→ **GIVEN EXERCISE**
Copy out all of the data below, word for word and line for line, changing nothing.

→ **AVAILABLE RECORDS**
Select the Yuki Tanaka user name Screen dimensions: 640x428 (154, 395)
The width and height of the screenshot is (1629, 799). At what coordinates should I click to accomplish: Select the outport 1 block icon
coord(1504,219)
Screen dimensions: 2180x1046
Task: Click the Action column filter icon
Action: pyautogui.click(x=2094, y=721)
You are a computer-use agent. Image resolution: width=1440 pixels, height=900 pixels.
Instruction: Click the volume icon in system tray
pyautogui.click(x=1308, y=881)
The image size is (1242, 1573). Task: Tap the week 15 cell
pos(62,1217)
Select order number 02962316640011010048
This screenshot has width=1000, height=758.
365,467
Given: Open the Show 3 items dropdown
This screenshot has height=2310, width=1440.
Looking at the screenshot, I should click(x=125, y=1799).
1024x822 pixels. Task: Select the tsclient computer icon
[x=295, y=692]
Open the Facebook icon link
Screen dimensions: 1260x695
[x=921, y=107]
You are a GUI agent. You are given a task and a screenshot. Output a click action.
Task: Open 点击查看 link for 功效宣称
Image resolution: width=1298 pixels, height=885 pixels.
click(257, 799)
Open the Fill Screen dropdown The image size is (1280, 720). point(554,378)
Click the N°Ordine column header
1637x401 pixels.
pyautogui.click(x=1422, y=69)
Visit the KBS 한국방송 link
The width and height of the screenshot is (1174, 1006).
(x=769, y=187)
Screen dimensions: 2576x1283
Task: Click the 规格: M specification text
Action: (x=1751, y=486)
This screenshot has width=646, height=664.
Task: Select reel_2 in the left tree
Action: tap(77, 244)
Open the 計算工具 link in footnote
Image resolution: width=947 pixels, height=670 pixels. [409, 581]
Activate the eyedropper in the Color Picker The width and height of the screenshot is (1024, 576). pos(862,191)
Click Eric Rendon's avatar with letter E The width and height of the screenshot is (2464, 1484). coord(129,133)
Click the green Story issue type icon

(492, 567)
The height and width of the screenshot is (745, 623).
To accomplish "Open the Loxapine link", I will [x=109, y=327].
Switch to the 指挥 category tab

→ **TASK OUTPUT**
Select the Yuki Tanaka user name Screen dimensions: 640x428 (154, 395)
The width and height of the screenshot is (1629, 799). At what coordinates should I click to accomplish: Select the outport 1 block icon
coord(1504,219)
Screen dimensions: 2180x1046
Task: Click the Action column filter icon
Action: pyautogui.click(x=2094, y=721)
You are a computer-use agent. Image resolution: width=1440 pixels, height=900 pixels.
Instruction: Click the volume icon in system tray
pyautogui.click(x=1308, y=881)
The image size is (1242, 1573). Task: Tap the week 15 cell
pos(62,1217)
Select order number 02962316640011010048
This screenshot has width=1000, height=758.
365,467
Given: Open the Show 3 items dropdown
This screenshot has height=2310, width=1440.
Looking at the screenshot, I should click(x=125, y=1799).
1024x822 pixels. Task: Select the tsclient computer icon
[x=295, y=692]
Open the Facebook icon link
Screen dimensions: 1260x695
[x=921, y=107]
You are a GUI agent. You are given a task and a screenshot. Output a click action.
Task: Open 点击查看 link for 功效宣称
Image resolution: width=1298 pixels, height=885 pixels.
click(257, 799)
Open the Fill Screen dropdown The image size is (1280, 720). point(554,378)
Click the N°Ordine column header
1637x401 pixels.
pyautogui.click(x=1422, y=69)
Visit the KBS 한국방송 link
The width and height of the screenshot is (1174, 1006).
(x=769, y=187)
Screen dimensions: 2576x1283
Task: Click the 规格: M specification text
Action: (x=1751, y=486)
This screenshot has width=646, height=664.
Task: Select reel_2 in the left tree
Action: tap(77, 244)
Open the 計算工具 link in footnote
Image resolution: width=947 pixels, height=670 pixels. [409, 581]
Activate the eyedropper in the Color Picker The width and height of the screenshot is (1024, 576). pos(862,191)
Click Eric Rendon's avatar with letter E The width and height of the screenshot is (2464, 1484). coord(129,133)
Click the green Story issue type icon

(492, 567)
The height and width of the screenshot is (745, 623).
To accomplish "Open the Loxapine link", I will [x=109, y=327].
Switch to the 指挥 category tab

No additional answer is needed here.